Mauro Caporuscio is an Associate Professor at the Department of Computer Science, Linnaeus University (Växjö, Sweden). He received his Ph.D. in Computer Science from the University of L’Aquila, Italy (2006). He was an Assistant Professor at the Politecnico di Milano (2010–2014), and Postdoctoral Researcher at INRIA Paris-Rocquencourt (2006–2009). He has published several papers on the most important international journals and conferences, and has served in the program committee of international conferences. His research interests mainly focus on the application of Software Engineering methodologies and techniques to the field of distributed systems, with particular emphasis to middleware supporting Pervasive Computing. Further information is available at http://www.maurocaporuscio.net.

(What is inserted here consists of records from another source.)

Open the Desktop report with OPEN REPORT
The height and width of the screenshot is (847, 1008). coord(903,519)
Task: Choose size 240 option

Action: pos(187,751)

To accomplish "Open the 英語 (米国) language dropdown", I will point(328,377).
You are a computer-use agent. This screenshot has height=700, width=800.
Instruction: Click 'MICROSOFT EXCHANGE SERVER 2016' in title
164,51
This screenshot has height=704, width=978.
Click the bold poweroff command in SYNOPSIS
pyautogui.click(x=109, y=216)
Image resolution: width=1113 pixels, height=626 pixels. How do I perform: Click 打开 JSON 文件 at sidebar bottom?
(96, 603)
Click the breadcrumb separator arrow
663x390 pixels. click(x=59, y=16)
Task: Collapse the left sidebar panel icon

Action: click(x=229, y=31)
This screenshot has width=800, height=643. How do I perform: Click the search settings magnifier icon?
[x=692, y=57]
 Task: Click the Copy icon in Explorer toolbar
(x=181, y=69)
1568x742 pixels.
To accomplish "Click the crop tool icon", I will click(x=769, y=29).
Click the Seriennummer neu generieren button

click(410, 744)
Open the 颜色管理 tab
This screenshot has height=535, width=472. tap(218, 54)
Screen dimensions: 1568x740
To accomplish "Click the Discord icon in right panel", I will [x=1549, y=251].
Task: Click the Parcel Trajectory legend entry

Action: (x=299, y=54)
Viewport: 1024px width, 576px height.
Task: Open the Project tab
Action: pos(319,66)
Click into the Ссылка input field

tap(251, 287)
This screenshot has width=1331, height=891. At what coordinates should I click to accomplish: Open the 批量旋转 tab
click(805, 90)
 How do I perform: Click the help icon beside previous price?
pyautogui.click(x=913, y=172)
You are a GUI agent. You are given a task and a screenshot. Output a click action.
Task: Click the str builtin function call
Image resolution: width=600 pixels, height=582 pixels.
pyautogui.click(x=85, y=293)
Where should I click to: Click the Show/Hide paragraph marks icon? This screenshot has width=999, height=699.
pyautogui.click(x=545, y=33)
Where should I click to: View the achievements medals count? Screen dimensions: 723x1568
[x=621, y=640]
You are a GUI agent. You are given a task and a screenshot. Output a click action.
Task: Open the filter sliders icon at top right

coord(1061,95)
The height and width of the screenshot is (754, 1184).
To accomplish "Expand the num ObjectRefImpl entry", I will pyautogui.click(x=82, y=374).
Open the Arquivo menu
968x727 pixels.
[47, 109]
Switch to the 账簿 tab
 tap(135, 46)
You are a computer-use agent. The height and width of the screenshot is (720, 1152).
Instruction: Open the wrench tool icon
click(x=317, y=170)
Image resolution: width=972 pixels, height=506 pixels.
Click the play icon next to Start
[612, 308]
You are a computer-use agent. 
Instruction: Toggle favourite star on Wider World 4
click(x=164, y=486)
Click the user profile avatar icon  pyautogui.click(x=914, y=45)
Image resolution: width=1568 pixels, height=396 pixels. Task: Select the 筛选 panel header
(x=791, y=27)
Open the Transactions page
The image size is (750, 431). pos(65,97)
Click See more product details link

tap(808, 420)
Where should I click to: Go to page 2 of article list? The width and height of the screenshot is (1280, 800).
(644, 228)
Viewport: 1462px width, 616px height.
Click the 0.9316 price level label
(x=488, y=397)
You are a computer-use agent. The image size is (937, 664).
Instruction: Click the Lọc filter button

Carlo Ghezzi is an ACM Fellow, an IEEE Fellow, a member of the European Academy and of the Italian Academy of Sciences. He received the ACM SIGSOFT Distinguished Service Award. He is the current President of Informatics Europe. He is a regular member of the program committee of flagship conferences in the software engineering field, such as the ICSE and ESEC/FSE, for which he also served as Program and General Chair. He has been the Editor in Chief of the ACM Trans. on Software Engineering and Methodology and is currently an Associate Editor of the Communications of the ACM, IEEE Trans. on Software Engineering, Science of Computer Programming, Computing, and Service Oriented Computing and Applications. His research has been mostly focusing on different aspects of software engineering and, most recently, on dependable self-adapting systems. He co-authored over 200 papers and 8 books. He coordinated several national and international research projects. He has been the PI of the ERC Advanced Grant SMScom.